Ciò indica posizioni lunghe aggressive,… pic.twitter.com/325BMmEpBD
— Joao Wedson (@joao_wedson) 24 aprile 2025
Wedson ha avvertito che queste operazioni con leva finanziaria, insieme ai bassi di trading , dimostrano che i mercati si stanno preparando alla volatilità, incerti su quale direzione prendere.
" Bitcoin ha ora posizioni lunghe massicce, e questo potrebbe innescare nuove ondate di liquidazioni. Dopo la recente impennata dei prezzi e le liquidazioni allo scoperto, detenere posizioni lunghe ora potrebbe aumentare il rischio ", ha sostenuto.
L'attuale rally del mercato è sostenibile?
In un rapporto di mercato di martedì, il responsabile della ricerca 10x Markus Thielen ha affermato che il grafico di Bitcoin tron rottura tecnica da un modello a cuneo discendente, ma l'attività delle stablecoin, una fonte di liquidità per i mercati delle criptovalute, è bassa.
" Il nostro indicatore di conio di stablecoin deve ancora tornare a livelli di elevata attività ", ha osservato Thielen. Ha affermato che, sebbene i dati tecnici suggeriscano che Bitcoin potrebbe salire verso i 98.000-99.000 dollari, il rally potrebbe non avere la liquidità necessaria per sostenere uno slancio rialzista, a meno che gli afflussi di stablecoin non aumentino.
Il trader professionista Chris Criner ha sostenuto la teoria di Thiel, affermando che il mercato era destinato a una correzione a breve termine.
" Ha funzionato a un ritmo sostenuto, quindi in normali condizioni di mercato ci si aspetterebbe un calo ", ha scritto su X, prevedendo che Bitcoin potrebbe tornare nella fascia tra gli 88.000 e gli 89.000 dollari. Criner ha detto ai follower che un calo potrebbe ritestare i recenti minimi di 84.000 dollari.
Il trader ha anche discusso di come le tensioni geopolitiche potrebbero ostacolare una crescita sostenuta del mercato, soprattutto se Washington e la Cina continuano la loro battaglia tariffaria.
" Se giocano duro con i dazi, allora penso che il mercato potrebbe impazzire e tornare ai minimi. Hanno letteralmente le nostre palle in mano, anche se credo che sappiano che cercare di fregare Trump non è l'opzione migliore per nessuno dei due Paesi. È il grande "e se". Una volta superato questo problema, allora dovremmo essere liberi di correre di nuovo in modo significativo ", ha calcolato.
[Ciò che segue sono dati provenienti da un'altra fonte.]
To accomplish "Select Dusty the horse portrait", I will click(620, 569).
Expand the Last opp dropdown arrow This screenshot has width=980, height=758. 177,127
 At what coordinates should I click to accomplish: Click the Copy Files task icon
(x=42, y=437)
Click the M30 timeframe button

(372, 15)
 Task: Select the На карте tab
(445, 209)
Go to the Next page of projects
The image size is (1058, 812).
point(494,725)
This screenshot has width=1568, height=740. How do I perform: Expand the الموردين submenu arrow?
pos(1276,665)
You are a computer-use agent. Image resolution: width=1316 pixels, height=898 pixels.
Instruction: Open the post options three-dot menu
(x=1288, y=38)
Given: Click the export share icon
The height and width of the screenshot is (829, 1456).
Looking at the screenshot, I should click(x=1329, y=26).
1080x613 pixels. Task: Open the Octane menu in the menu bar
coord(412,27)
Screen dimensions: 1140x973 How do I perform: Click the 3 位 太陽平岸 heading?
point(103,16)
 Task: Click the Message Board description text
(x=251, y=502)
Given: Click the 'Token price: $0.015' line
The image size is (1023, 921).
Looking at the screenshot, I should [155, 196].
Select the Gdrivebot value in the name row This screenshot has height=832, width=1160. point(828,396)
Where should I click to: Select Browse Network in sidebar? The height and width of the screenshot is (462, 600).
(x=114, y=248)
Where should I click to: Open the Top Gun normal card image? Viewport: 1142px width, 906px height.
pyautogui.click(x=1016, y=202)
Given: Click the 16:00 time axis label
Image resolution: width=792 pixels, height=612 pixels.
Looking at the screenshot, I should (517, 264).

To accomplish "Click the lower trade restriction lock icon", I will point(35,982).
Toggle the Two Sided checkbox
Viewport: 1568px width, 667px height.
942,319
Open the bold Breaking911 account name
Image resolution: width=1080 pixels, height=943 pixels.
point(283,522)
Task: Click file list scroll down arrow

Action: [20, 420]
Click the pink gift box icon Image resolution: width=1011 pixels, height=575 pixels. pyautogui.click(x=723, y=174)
I dati dell'indice dei prezzi al consumo (CPI) statunitense di aprile sono nelle menti degli investitori
Gli operatori attenderanno l'indice dei prezzi al consumo (CPI) statunitense di aprile, la cui pubblicazione è prevista per il 13 maggio, prima di assumere posizioni di entrata o di uscita.
I dati CPI di marzo sono scesi al 2,4% su base annua, il livello più basso da febbraio 2023. Alcuni hanno accolto con favore il calo, che ha incluso un calo dell'inflazione al 2,4%, ma altri lo hanno interpretato come un segnale ribassista per Bitcoin nel breve termine.
L'iShares Bitcoin Trust (IBIT) di BlackRock continua a guidare il mercato degli ETF, con afflussi pari a 2,7 miliardi di dollari dall'inizio dell'anno, di cui 346 milioni di dollari solo la scorsa settimana.